INTRODUCTION
Cardiovascular diseases are prevalent in the general population globally and affect most of the older adult population. With the increase in longevity in recent years, there has been a considerable increase in surgical procedures related to cardiovascular diseases.1 The Society for Enhanced Recovery after Cardiac Surgery (ERASĀ® Cardiac) recommends effective perioperative pain control to improve patient outcomes. The goals of pain management are to alleviate suffering, gain early mobilization after surgery, reduce hospital stay, and improve patient satisfaction and functional recovery.2
The pain was most intense during the first two days after cardiac surgery and subsequently decreased. Inadequate acute postoperative pain control after cardiac surgery may result in chronic pain, which affects the quality of life. Seventeen percent of patients report chronic pain one year after cardiac surgery.3 Inadequate acute postoperative pain control can also increase pulmonary complications due to the inability to breathe, cough, and clear secretions.4 The leading causes of pain in cardiac surgery procedures are sternotomy/thoracotomy incisions, chest retraction, internal mammary artery harvesting, chest tubes, sternal wires, and visceral pain.5 Sternal pain is transmitted by the intercostal nerves raised from the T2-T6 spinal nerve roots.6 The mechanism of cardiovascular surgical pain can be represented as neuropathic and somatic pain, as it is commonly identical to postoperative pain.

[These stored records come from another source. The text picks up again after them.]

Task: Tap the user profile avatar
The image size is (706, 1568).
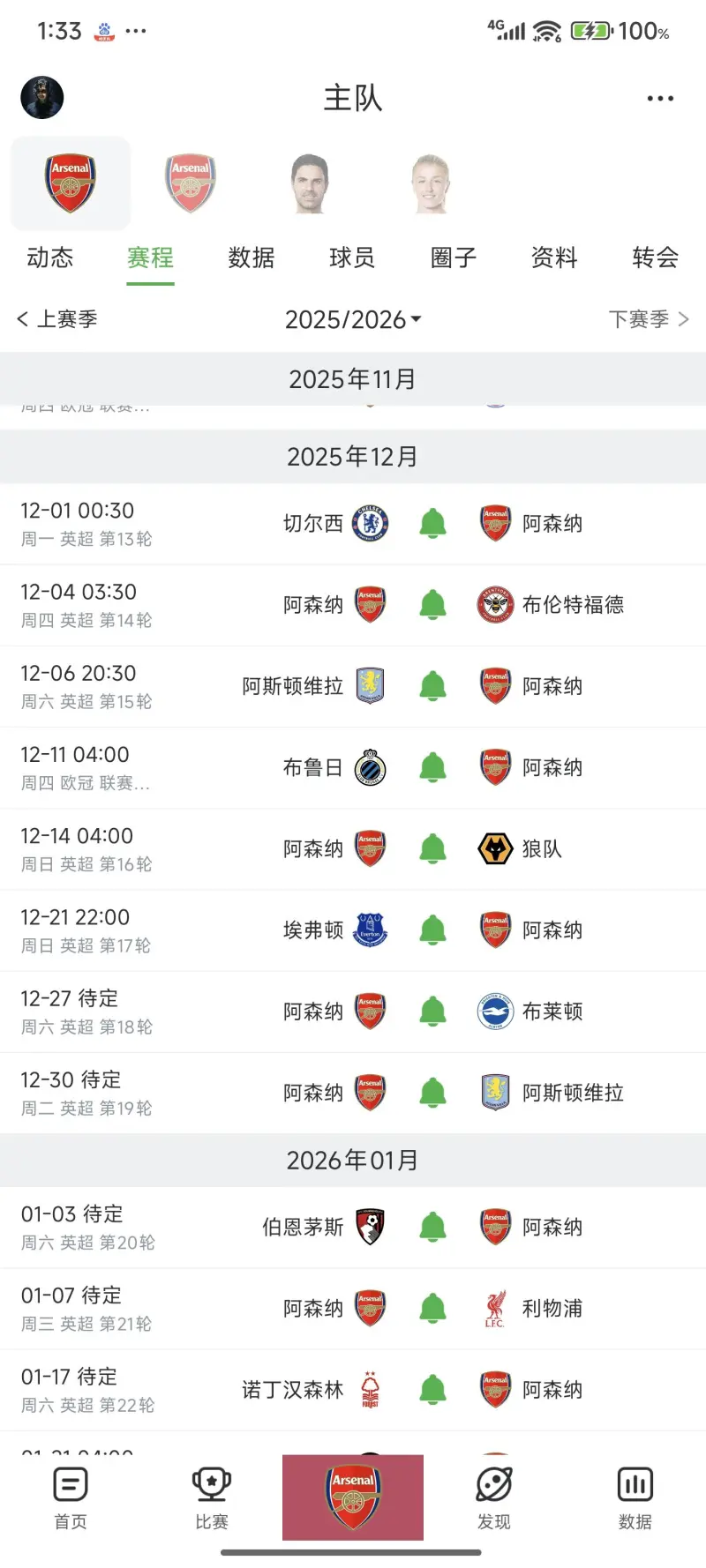Action: coord(42,97)
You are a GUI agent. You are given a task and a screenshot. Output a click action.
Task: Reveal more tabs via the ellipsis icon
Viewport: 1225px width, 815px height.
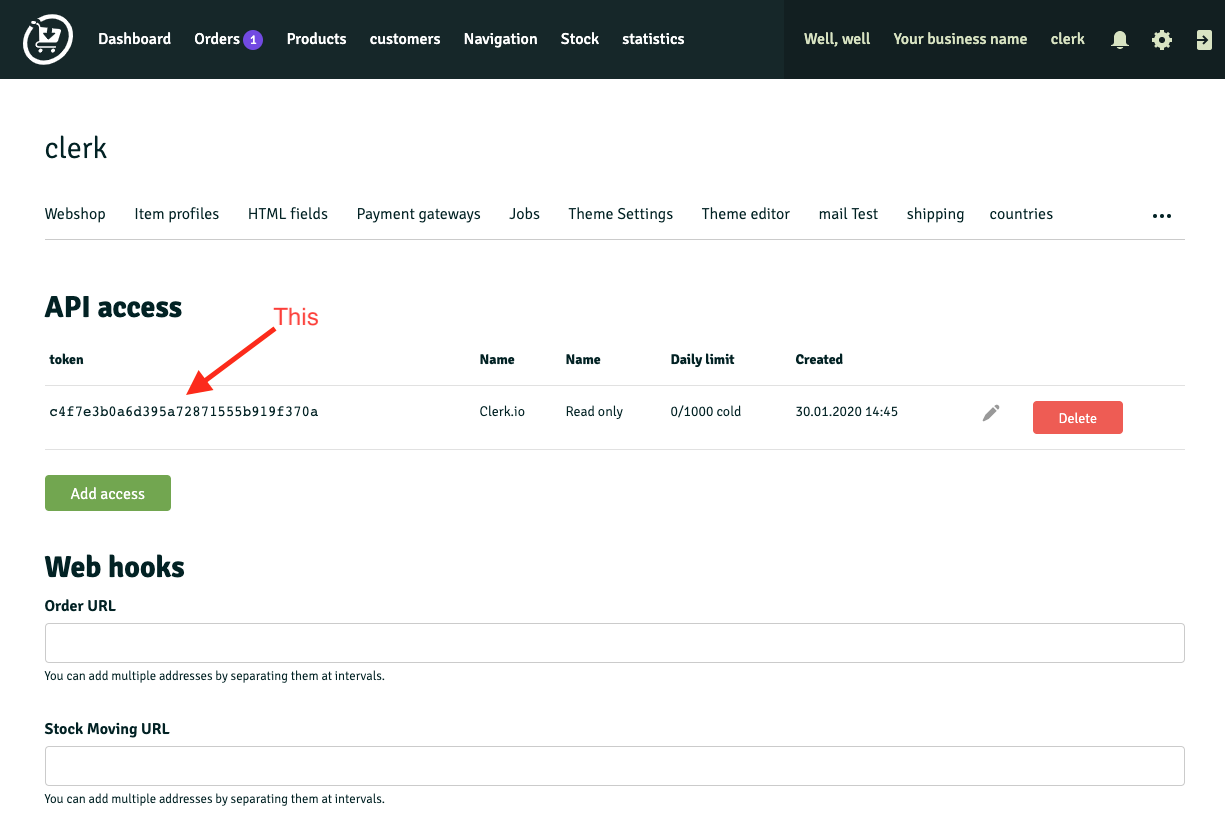point(1161,215)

The use of multimodal perioperative pain management strategies in current anesthesia practices is recommended instead of systemic analgesics or opioids only. In addition to pharmacological therapies, regional anesthesia (RA) interventions should be considered for every patient. The limited use of neuraxial procedures or paravertebral block in cardiac surgery with potential hemodynamic instability, full heparinization, and hemodilution is challenging for anesthesiologists.7 Chest wall fascial plane blocks are increasingly used to provide postoperative pain relief and decrease opioid consumption in patients undergoing cardiac surgery and show good results with fewer side effects when compared to central blocks, such as thoracic epidural analgesia or systemic analgesia, considering patients at high cardiovascular risk. In recent years, the development of new RA techniques, due to the role of ultrasonography, has enabled several new fascial plane blocks.8 Fascial plane blocks are often technically more accessible and less invasive than neuraxial analgesia for cardiac surgery. Several randomized controlled trials have compared the associations between regional anesthesia techniques and postoperative opioid consumption, pain scores, and complications, but the results are inconsistent for cardiac surgery.9 In addition, there are not enough studies comparing the effects of different fascial plane blocks in this subset of patients; hence, it would be of relevance to examine this aspect.
We hypothesized that the use of single-shot RA techniques would be associated with superior pain control and reductions in 24-h postoperative opioid consumption compared with placebo or systemic analgesics alone. This systematic review and network meta-analysis (NMA) aimed to compare the effects of single-shot ultrasound-guided RA techniques on open cardiac surgery.